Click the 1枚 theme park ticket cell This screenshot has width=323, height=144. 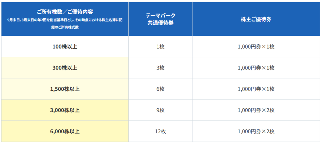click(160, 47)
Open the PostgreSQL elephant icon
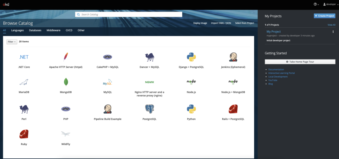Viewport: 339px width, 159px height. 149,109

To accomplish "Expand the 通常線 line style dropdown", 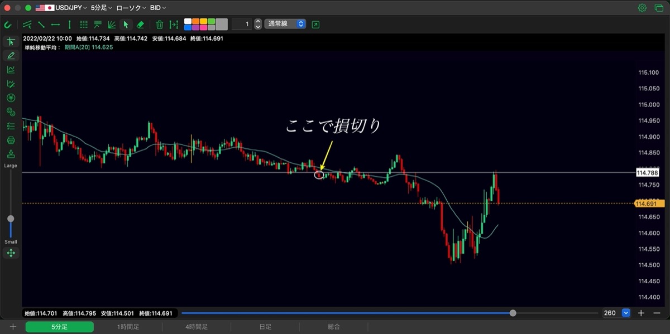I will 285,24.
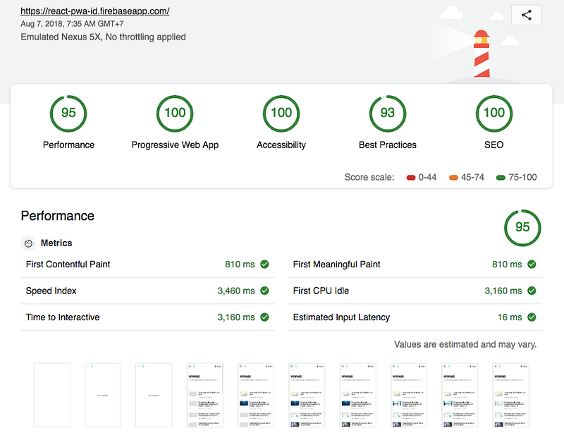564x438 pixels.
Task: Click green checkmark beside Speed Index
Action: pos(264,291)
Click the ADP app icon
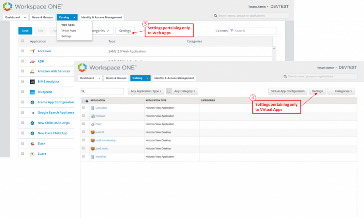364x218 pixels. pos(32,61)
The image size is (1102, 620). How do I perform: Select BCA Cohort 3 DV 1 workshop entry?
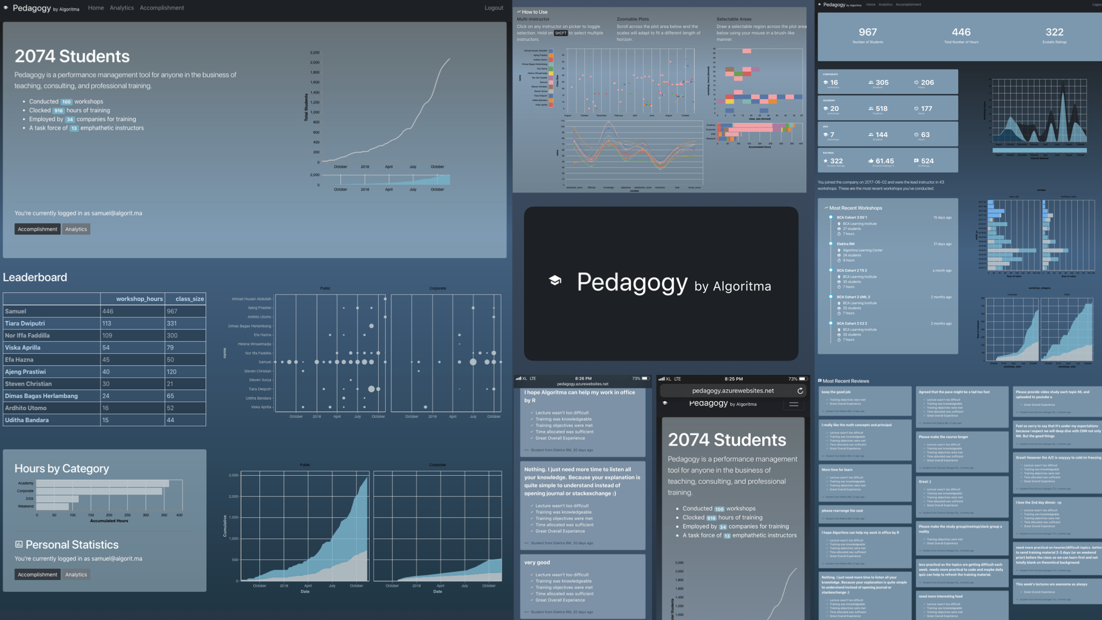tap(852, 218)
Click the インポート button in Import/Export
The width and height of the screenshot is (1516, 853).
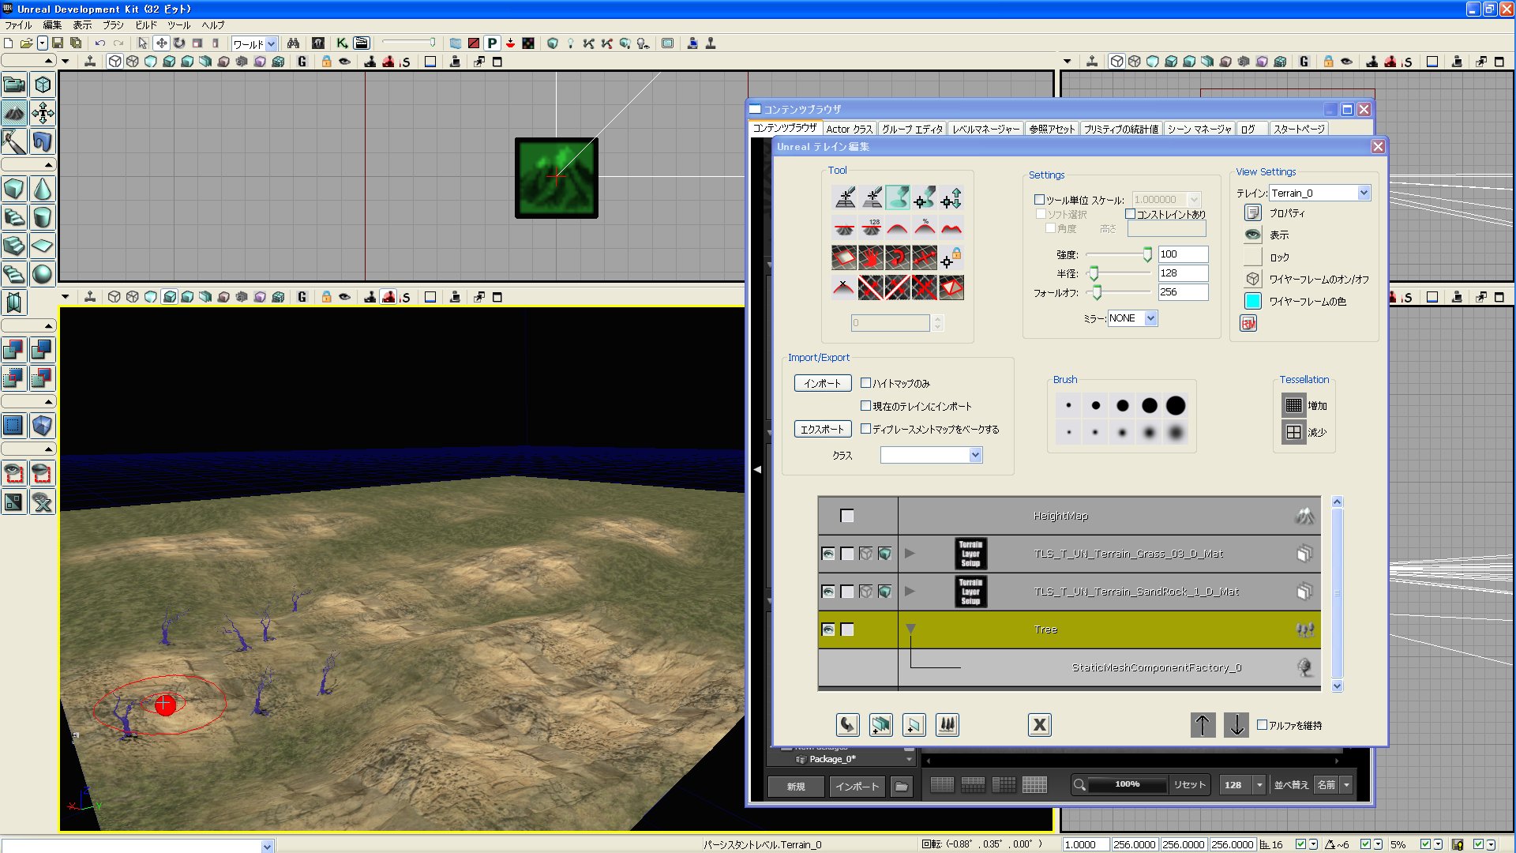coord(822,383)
---
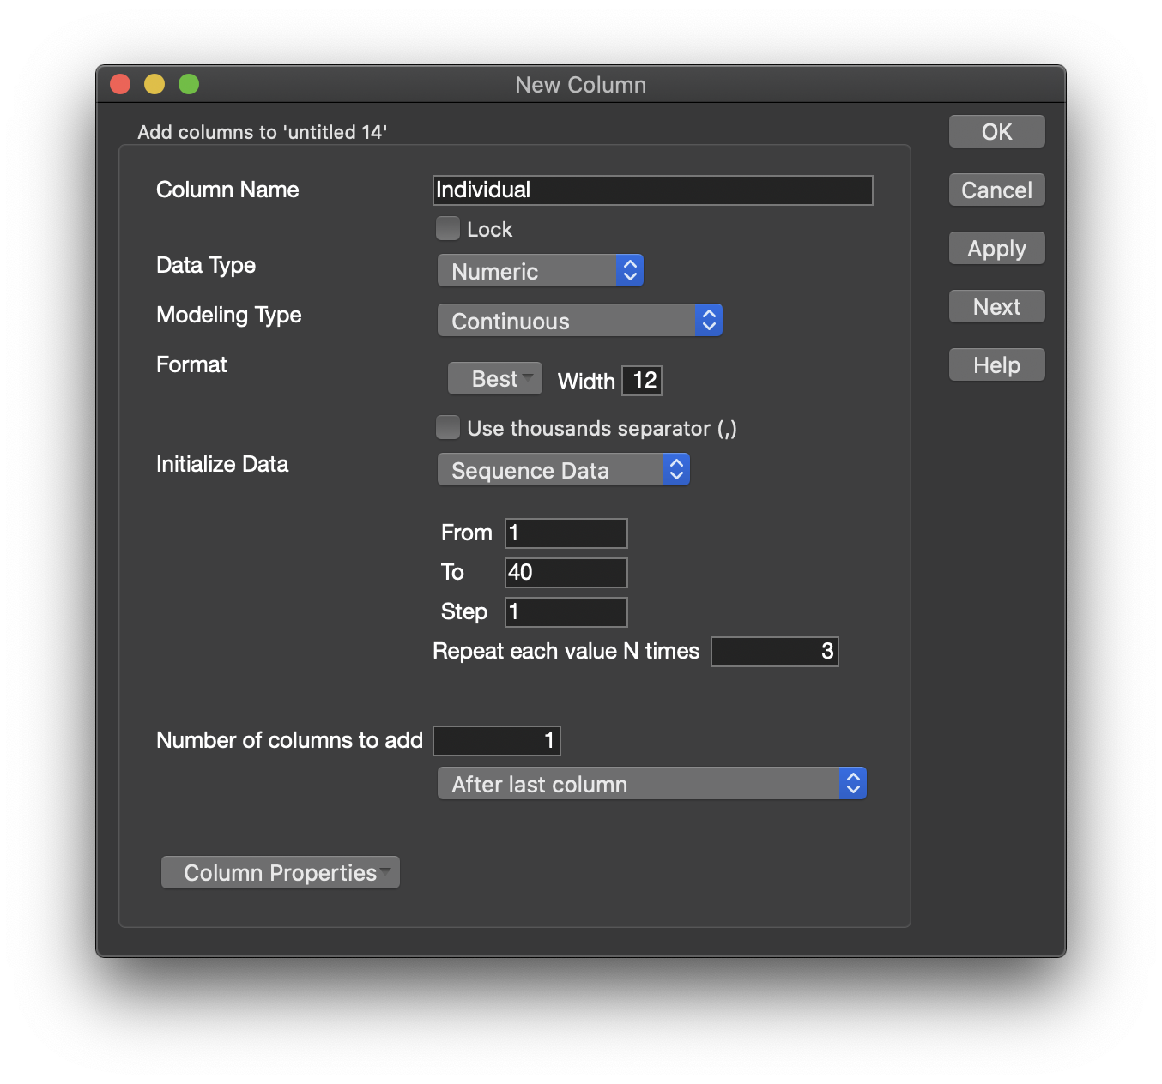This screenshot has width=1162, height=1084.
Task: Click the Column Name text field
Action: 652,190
--
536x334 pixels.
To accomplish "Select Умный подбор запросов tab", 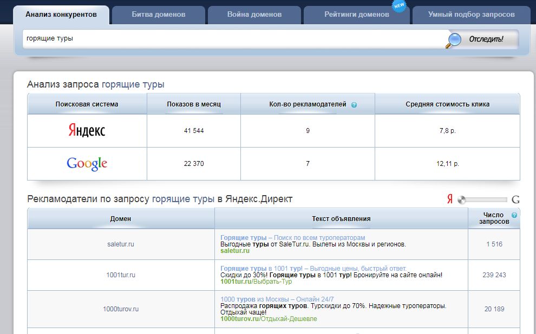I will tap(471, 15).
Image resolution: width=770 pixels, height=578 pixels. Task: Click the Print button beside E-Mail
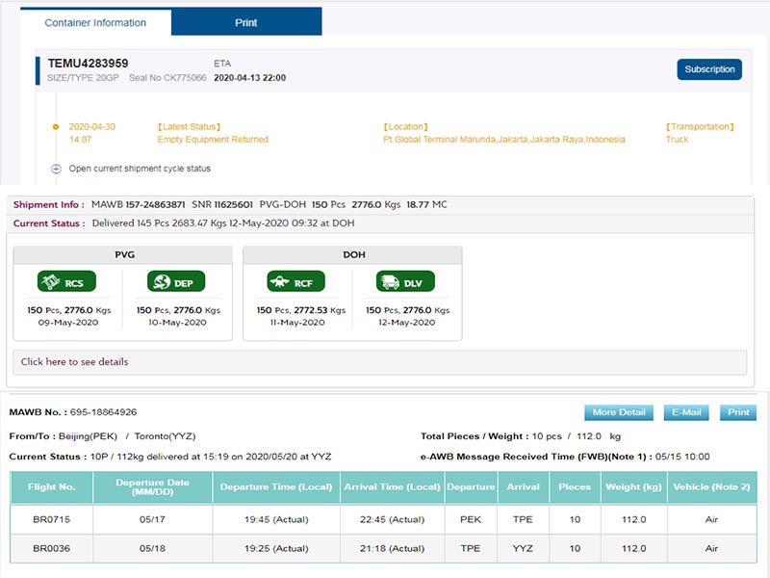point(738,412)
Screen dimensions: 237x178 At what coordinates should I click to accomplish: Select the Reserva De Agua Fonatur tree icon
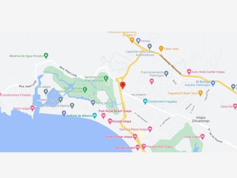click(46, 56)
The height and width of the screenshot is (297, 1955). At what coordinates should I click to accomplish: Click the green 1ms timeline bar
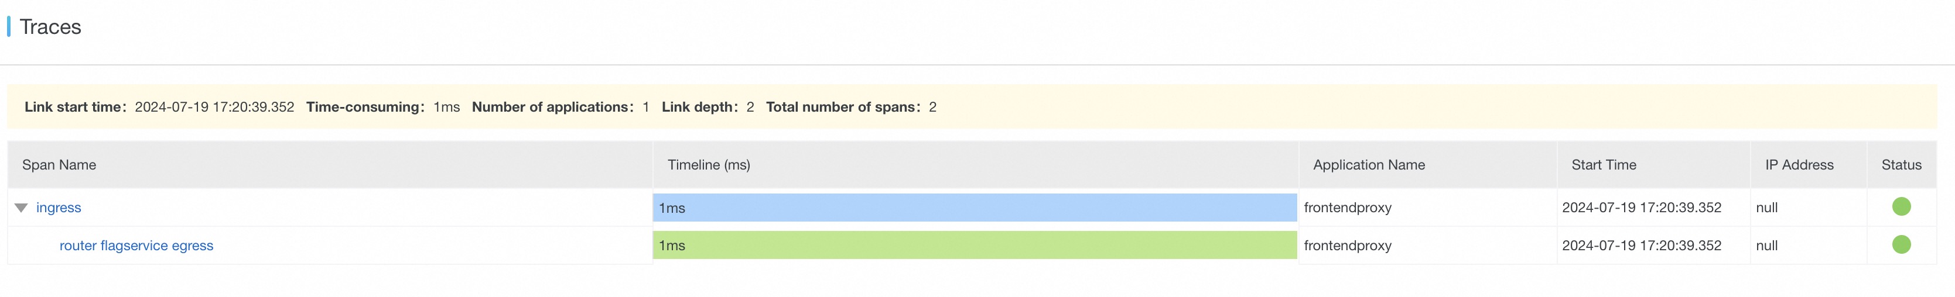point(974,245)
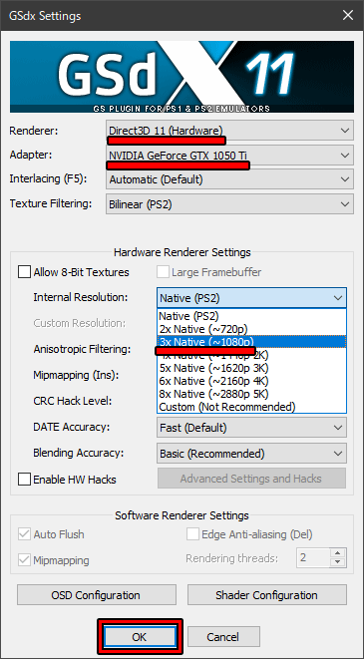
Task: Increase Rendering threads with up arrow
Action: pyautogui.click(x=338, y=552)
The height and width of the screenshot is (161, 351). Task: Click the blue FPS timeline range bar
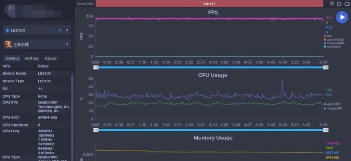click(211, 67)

▸ **AIM**: Rescale everything from the line containing "Click the インポート button in Import/Export" down to the line containing "coord(822,383)", both ends included. Give these lines again with their requests, multiplying each click coordinate in the answers by 0.7 and rounding to whole numbers, with halves going up, and leave the pictures out.

▸ **SOLVED EXERCISE**:
Click the インポート button in Import/Export
The width and height of the screenshot is (1516, 853).
coord(575,268)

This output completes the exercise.